Section 5 of the review
The infrastructure gap
Reproducibility, benchmarking, and model reuse — diagnosed across the 58 reviewed methods using a uniform scoring rubric. The headline numbers below are the field-level summary; per-method audit data lives on each method page and in Supplementary Table S2.
43
of 58
Release public code
27
of 58
Independently rerunnable (Repro 4/4)
14
of 43 with code
Cross FAIR4RS threshold (≥ 3/5)
121
of 129
Validation datasets used by exactly one method
Scoring rubric
Each method is scored on two complementary axes whose sub-criteria are applied uniformly across the 58 reviewed methods.
Reproducibility (0–4)
- Public tool availability
- README with instructions
- Bundled example data
- Step-by-step tutorial
A score of 4/4 is treated as independently runnable.
FAIR4RS (0–5)
Implements the FAIR Principles for Research Software. One point each for: an OSI-approved license, versioned releases, an archival DOI, an explicit environment specification, and citation metadata. A score ≥ 3/5 is treated as crossing the FAIR4RS threshold.
Validation-data reuse
Across the 58 reviewed methods, 129 distinct validation datasets are catalogued. 121 (93.8%) are used by exactly one method.

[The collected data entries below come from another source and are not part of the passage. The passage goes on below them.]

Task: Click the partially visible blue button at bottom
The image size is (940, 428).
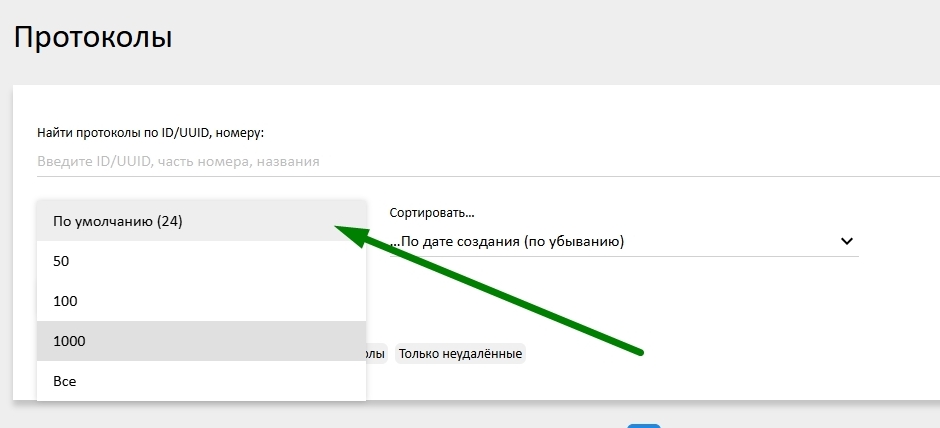Action: [x=644, y=426]
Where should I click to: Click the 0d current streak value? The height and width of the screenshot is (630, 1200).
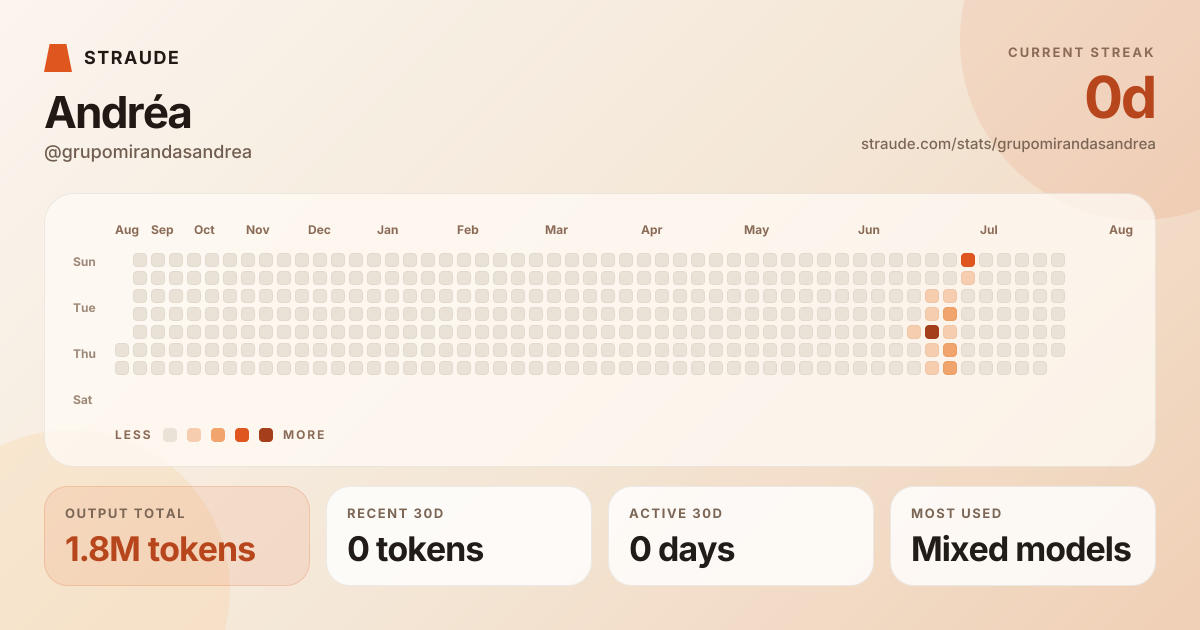[1120, 98]
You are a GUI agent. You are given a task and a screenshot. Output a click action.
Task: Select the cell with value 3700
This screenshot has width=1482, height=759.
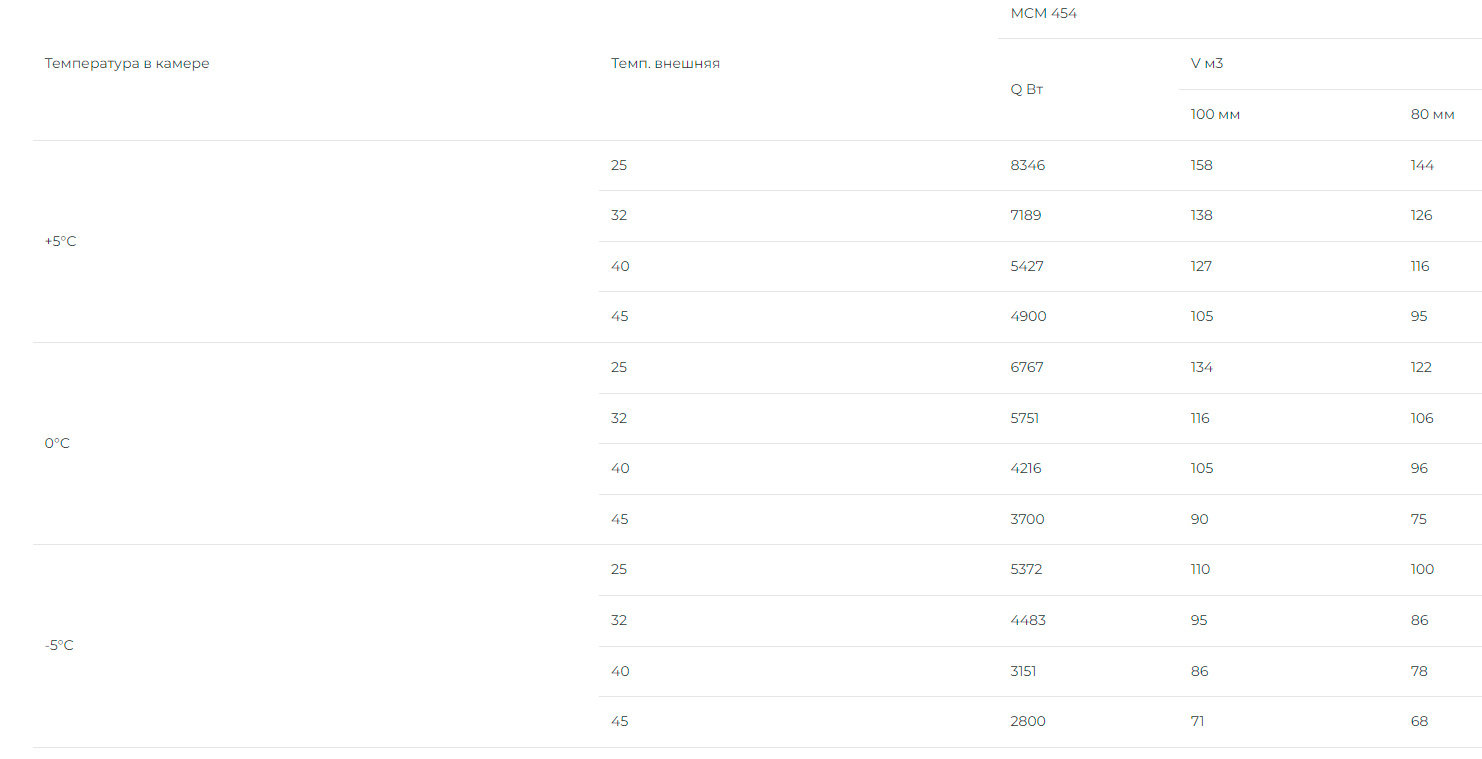pos(1028,519)
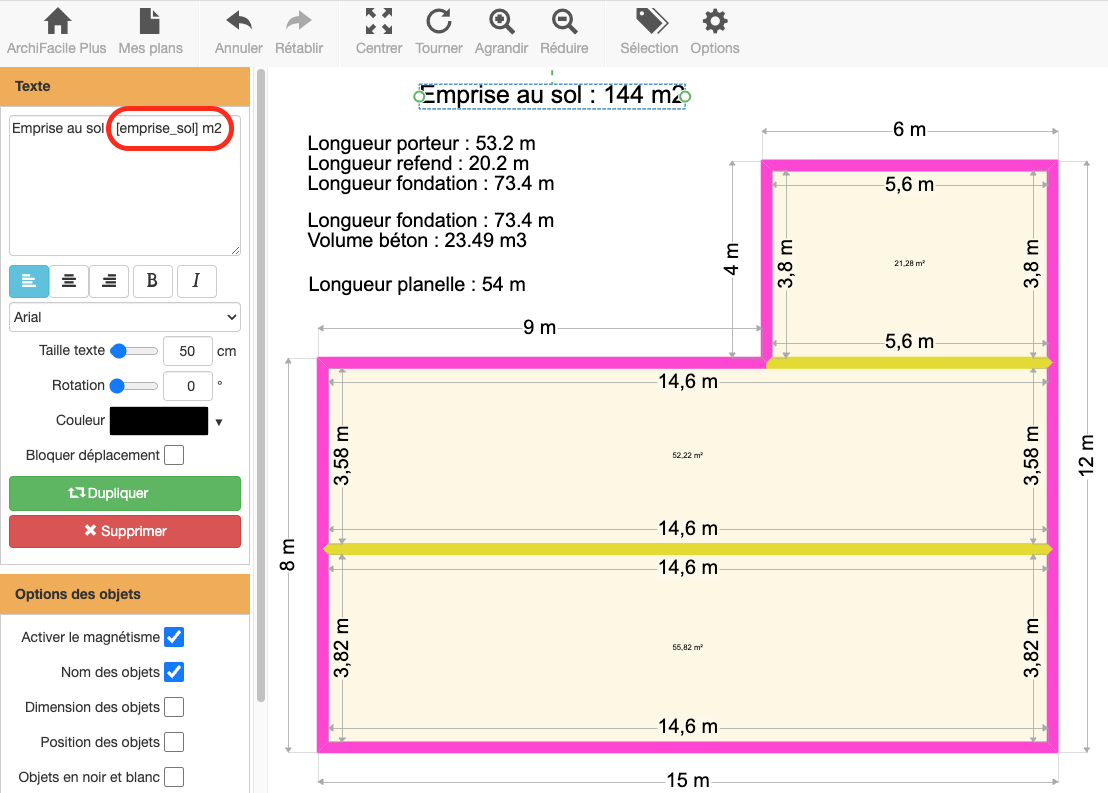The width and height of the screenshot is (1108, 793).
Task: Open Mes plans file list
Action: 150,31

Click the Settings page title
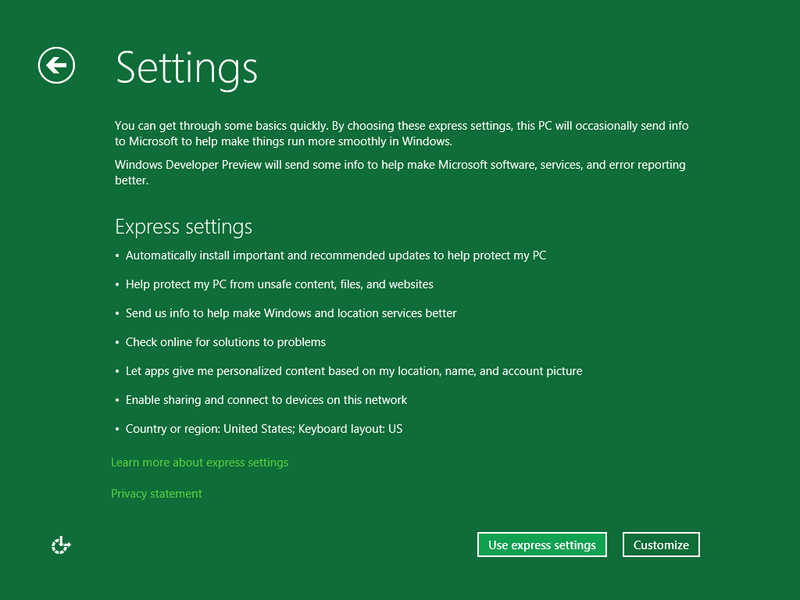[187, 68]
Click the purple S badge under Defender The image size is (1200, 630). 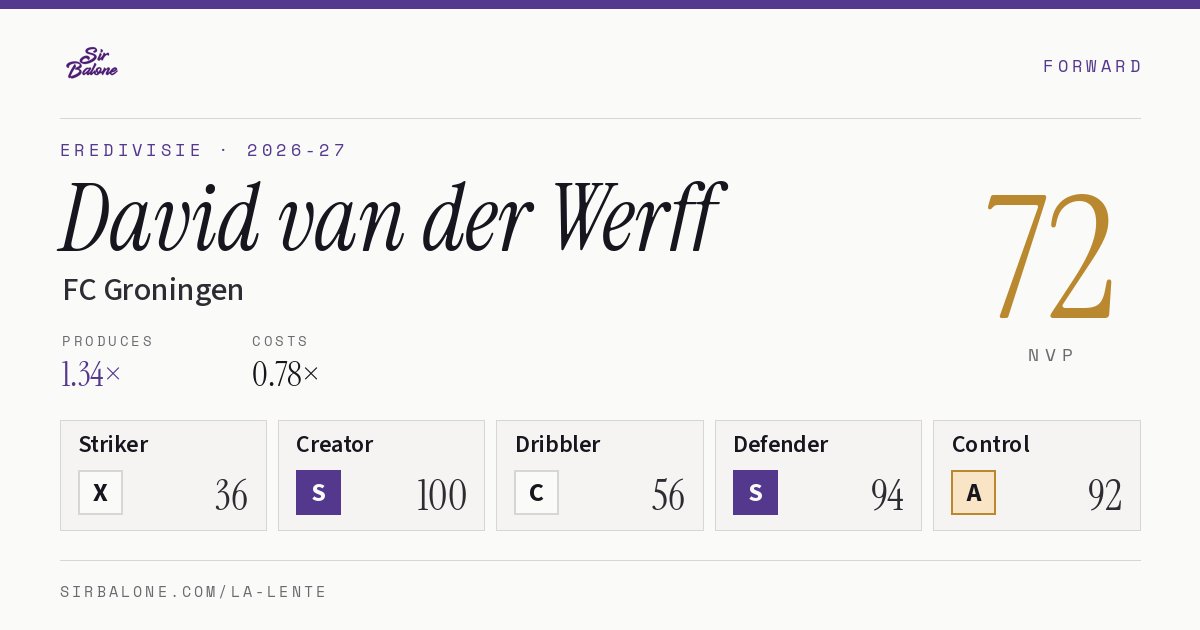click(756, 493)
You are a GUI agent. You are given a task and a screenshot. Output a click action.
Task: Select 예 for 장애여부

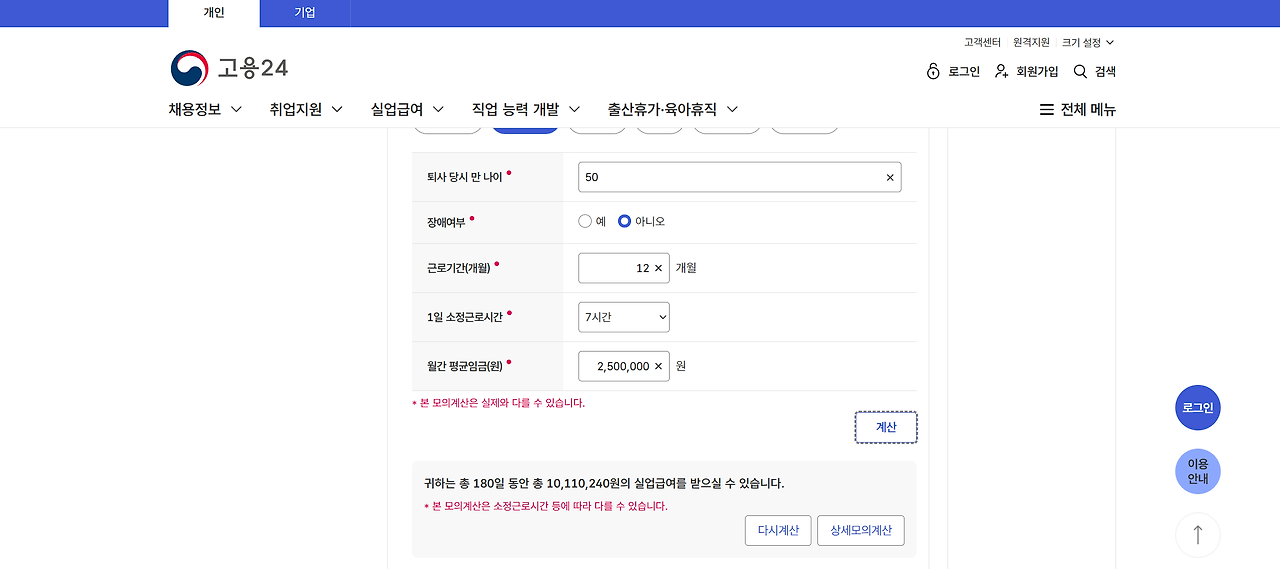point(585,221)
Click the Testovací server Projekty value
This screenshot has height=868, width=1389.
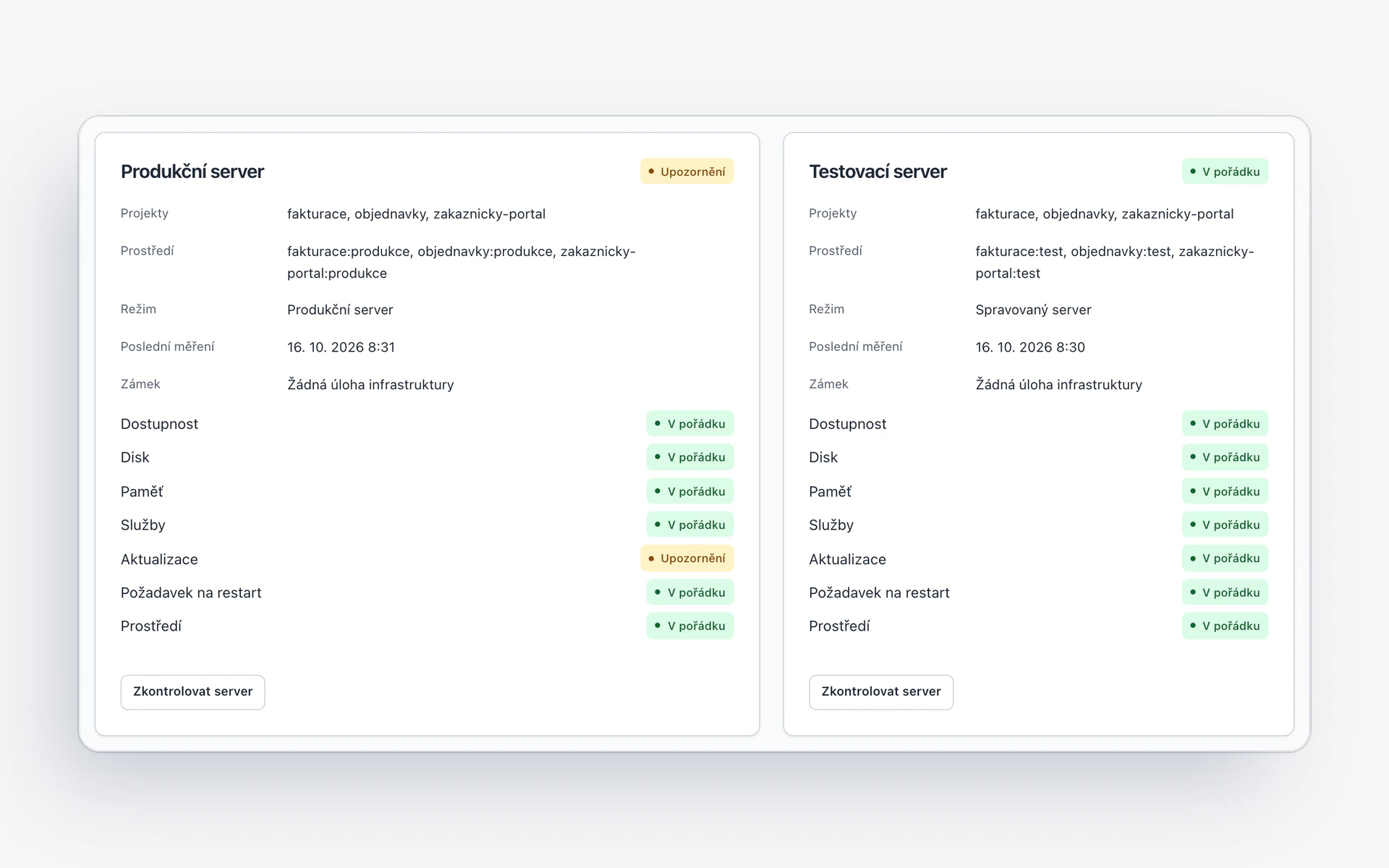point(1104,214)
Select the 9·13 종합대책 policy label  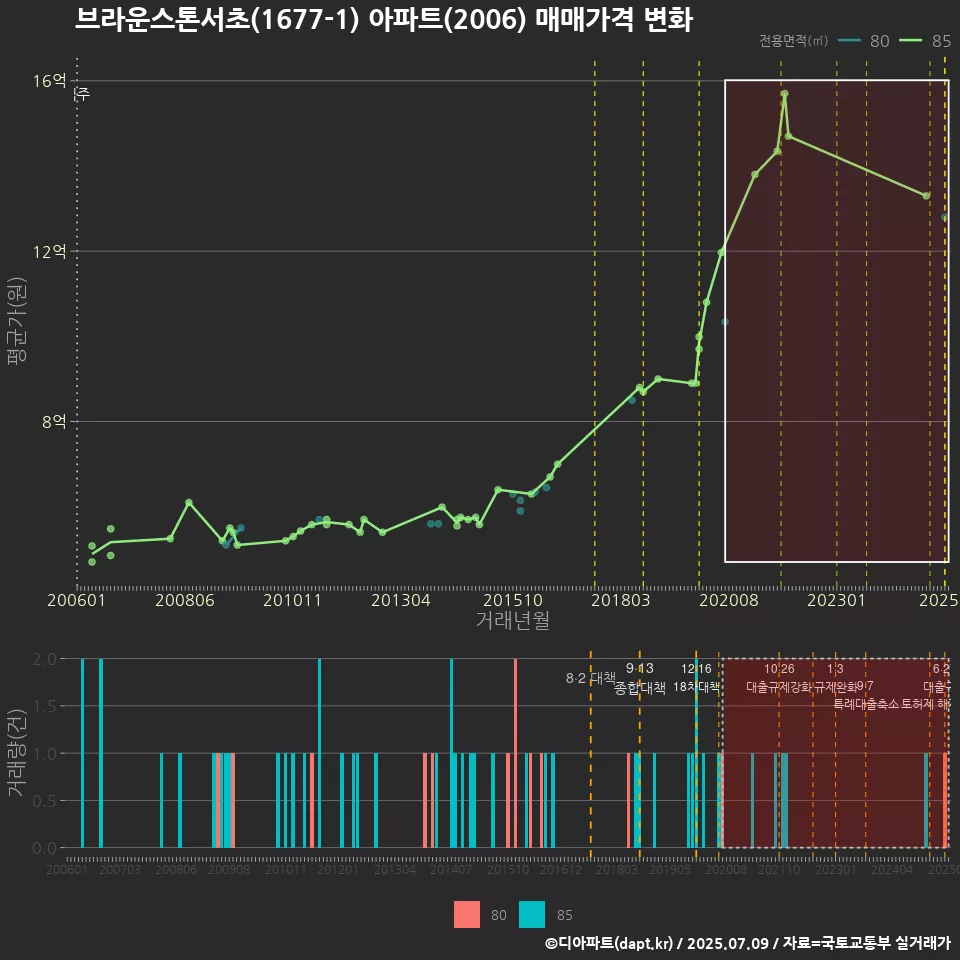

Only eight datasets are shared, and never by more than five methods.
ENCODE
compendium
LINCS L1000
compendium
CMAP
compendium
FANTOM5
compendium
GPL570
compendium
GSE70138
GEO record
GSE140203
GEO record
GSE7307
GEO record
Interactive figures
Interactive versions of Figure 2 (modality coverage / UpSet) and Figure 3 (reproducibility by level) are scheduled for the next site milestone, alongside a dedicated datasets page showing the full reuse graph. For now, refer to Figures 2 and 3 in the published review.